[TEXT — start]

A convulsant is a drug which induces convulsions and/or epileptic seizures, the opposite of an anticonvulsant. These drugs generally act as stimulants at low doses, but are not used for this purpose due to the risk of convulsions and consequent excitotoxicity. Most convulsants are antagonists (or inverse agonists) at either the GABAA or glycine receptors, or ionotropic glutamate receptor agonists. Many other drugs may cause convulsions as a side effect at high doses (e.g. bupropion, tramadol, pethidine, dextropropoxyphene, clomipramine) but only drugs whose primary action is to cause convulsions are known as convulsants. Nerve agents such as sarin, which were developed as chemical weapons, produce convulsions as a major part of their toxidrome, but also produce a number of other effects in the body and are usually classified separately. Dieldrin which was developed as an insecticide blocks chloride influx into the neurons causing hyperexcitability of the CNS and convulsions. The Irwin observation test and other studies that record clinical signs are used to test the potential for a drug to induce convulsions. Camphor, and other terpenes given to children with colds can act as convulsants (sympathomimetics, piperazine derivatives, theophylline, antihistamines, etc.) in children who have had febrile seizures.

[TEXT — finish]

REQUIRED WORK:
a - In the text on convulsants, which insecticide blocks chloride influx into neurons?
b - Continue the text on convulsants after its last sentence.

[DATA LISTING — start]

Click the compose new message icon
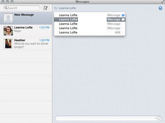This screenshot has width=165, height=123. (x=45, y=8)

[DATA LISTING — finish]
[DATA LISTING — start]

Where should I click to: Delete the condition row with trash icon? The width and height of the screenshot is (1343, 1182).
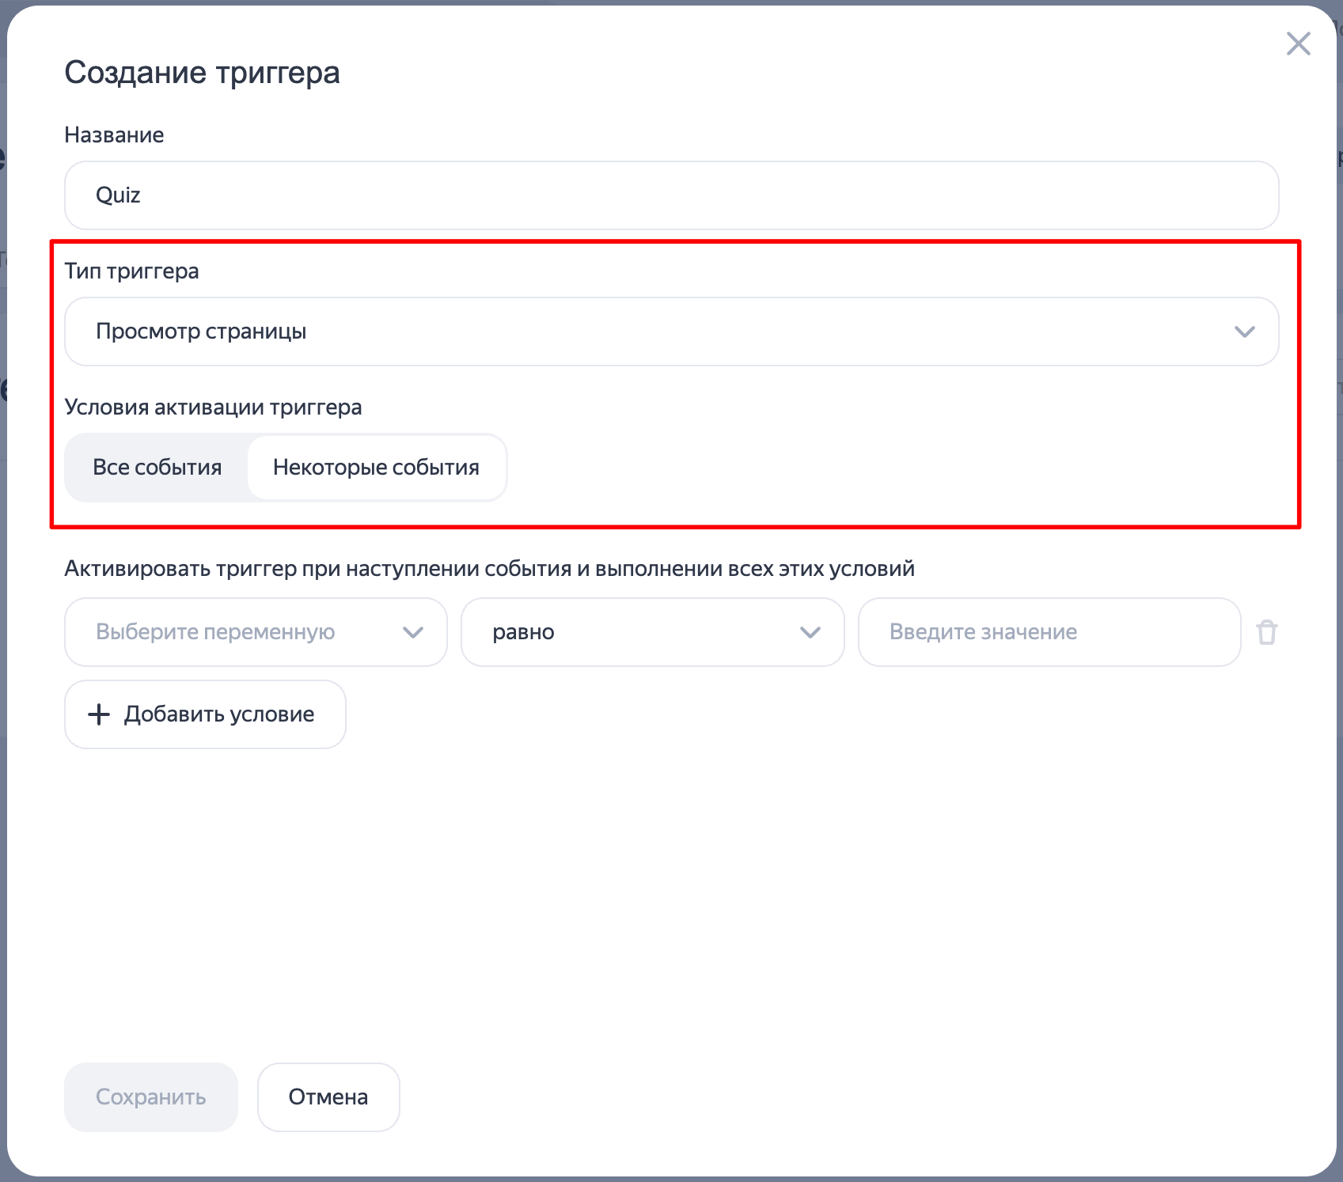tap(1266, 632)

[DATA LISTING — finish]
[DATA LISTING — start]

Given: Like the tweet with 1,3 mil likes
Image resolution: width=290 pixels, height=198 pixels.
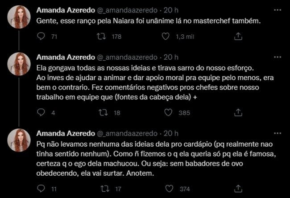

[DATA LISTING — finish]

TASK-BY-TASK ANSWERS:
a - Dieldrin

b -
Uses
Some convulsants such as pentetrazol and flurothyl were previously used in shock therapy in psychiatric medicine, as an alternative to electroconvulsive therapy. Others such as strychnine and tetramethylenedisulfotetramine are used as poisons for exterminating pests. Bemegride and flumazenil are used to treat drug overdoses (of barbiturates and benzodiazepines respectively), but may cause convulsions if the dose is too high. Convulsants are also widely used in scientific research, for instance in the testing of new anticonvulsant drugs.  Convulsions are induced in captive animals, then high doses of anticonvulsant drugs are administered. For example, kainic acid can lead to status epilepticus in animals as it is a cyclic analog of l-glutamate and an agonist for kainate receptors in the brain which makes it a potent neurotoxin and excitant.

Examples

GABAA receptor antagonists, inverse agonists or negative allosteric modulators 
GABAA receptor antagonists are drugs that bind to GABAA receptors but do not activate them and inhibit the action of GABA. Thus it blocks both the endogenous and exogenous actions of GABAA  receptor agonists.
 Bemegride
 Bicuculline
 Cicutoxin
 Cyclothiazide
 DMCM
 FG-7142
 Fipronil
 Flumazenil
 Flurothyl
 Gabazine
 IPTBO
 Laudanosine
 Oenanthotoxin
 Pentylenetetrazol(Metrazol)
 Phenylsilatrane
 Picrotoxin
 Sarmazenil
 Securinine
 Sinomenine
 TBPO
 TBPS
 Tetramethylenedisulfotetramine
 Thujone

GABA synthesis inhibitors 
GABA synthesis inhibitors are drugs that inhibit the action of GABA.
 3-Mercaptopropionic acid
 Allylglycine

Glycine receptor antagonists 
Glycine receptor antagonists are drugs which inactivates the glycine receptors.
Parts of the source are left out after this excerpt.